To start the much-awaited panel discussion of the evening, Srivastava invited the panelists and moderator, architect Sanjay Punjabi, founder, Image N Shape, on to the stage. Punjabi was eager to know from Dinesh Suthar about how Surat was performing as a smart city. “We, as a city, are still struggling to understand the basics of a smart city. Cheap data has allowed us expand technologically – but as far as infrastructure and society-level smart systems are concerned, we are way behind,” Dinesh stated. Snehal Shah added his insights saying, “I feel, the smart city mission has taken up a misdirection of pouring IT into the city to make it smart. A smart city is about how architects, through their projects, accommodate smartness into the lives of the people and how people, in their day-to-day lives, perform smart practices individually.”

Devendra Sharma highlighted Voltas’ diverse product offering.

Vishal Shah point out the dichotomy, saying, “The government has set certain parameters that can be implied nation-wide. But ‘smartness’ level differs from place to place according to the context and prevailing conditions. Rather than competing with others, we should always focus on becoming smarter than we were yesterday and move forward in a conscious manner.”

Jignesh Modi was asked if architects should take up the responsibility of integrating automation in their projects, and if they should be blamed if the end product is not smart. “We, architects, are trained to design buildings, its planning and aesthetics. We are familiar with other verticals of a building, ranging from construction and automation services – but only to a certain extent. I feel, even if architects stick to what they do best, consultants have their fair role to play in tailoring smart buildings,” he declared. Vishal, too, elucidated on automation and intelligent building, saying: “A study on intelligent building revealed, on an average, 12% savings on operational costs with the help of integrated systems like BIM and IoT. I feel it is the need of the hour for architects to have the knowhow of marrying smart systems with design.”

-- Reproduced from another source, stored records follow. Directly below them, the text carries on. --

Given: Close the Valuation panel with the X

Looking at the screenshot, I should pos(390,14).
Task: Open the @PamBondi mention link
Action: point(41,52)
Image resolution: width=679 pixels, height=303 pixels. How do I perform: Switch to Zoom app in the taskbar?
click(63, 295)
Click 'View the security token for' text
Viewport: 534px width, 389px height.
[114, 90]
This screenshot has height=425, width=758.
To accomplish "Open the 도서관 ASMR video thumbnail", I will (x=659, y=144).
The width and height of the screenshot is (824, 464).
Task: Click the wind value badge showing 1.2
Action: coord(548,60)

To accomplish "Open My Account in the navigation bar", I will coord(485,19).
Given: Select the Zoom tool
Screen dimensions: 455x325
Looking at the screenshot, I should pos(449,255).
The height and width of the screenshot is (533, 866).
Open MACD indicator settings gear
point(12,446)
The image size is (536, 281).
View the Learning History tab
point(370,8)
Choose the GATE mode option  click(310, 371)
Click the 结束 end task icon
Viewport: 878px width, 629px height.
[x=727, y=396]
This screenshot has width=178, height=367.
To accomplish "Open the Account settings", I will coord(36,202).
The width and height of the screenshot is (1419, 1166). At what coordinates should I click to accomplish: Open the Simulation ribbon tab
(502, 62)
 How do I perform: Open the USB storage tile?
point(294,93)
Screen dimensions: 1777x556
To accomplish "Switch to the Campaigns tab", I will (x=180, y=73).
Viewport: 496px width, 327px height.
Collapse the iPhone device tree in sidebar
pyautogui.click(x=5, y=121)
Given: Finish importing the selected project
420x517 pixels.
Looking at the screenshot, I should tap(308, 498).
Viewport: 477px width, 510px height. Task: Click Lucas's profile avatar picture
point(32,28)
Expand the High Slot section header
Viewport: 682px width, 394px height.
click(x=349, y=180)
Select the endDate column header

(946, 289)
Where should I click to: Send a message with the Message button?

Snehal raised a valid point, saying, “The architectural profession has never been this complex and inter-disciplinary. This directly implies the need of increasing the quality of education. Additionally, the soft skills also need to be developed individually for architects to adapt in the profession.” 
Concluding the segment with high hopes and spirit, Punjabi closed the discussion. ITP Media and Voltas felicitated the panelists with a token of appreciation. Srivastava presented the vote of thanks to the partner Voltas, the speakers, guests and attendees. Cocktails and networking dinner followed.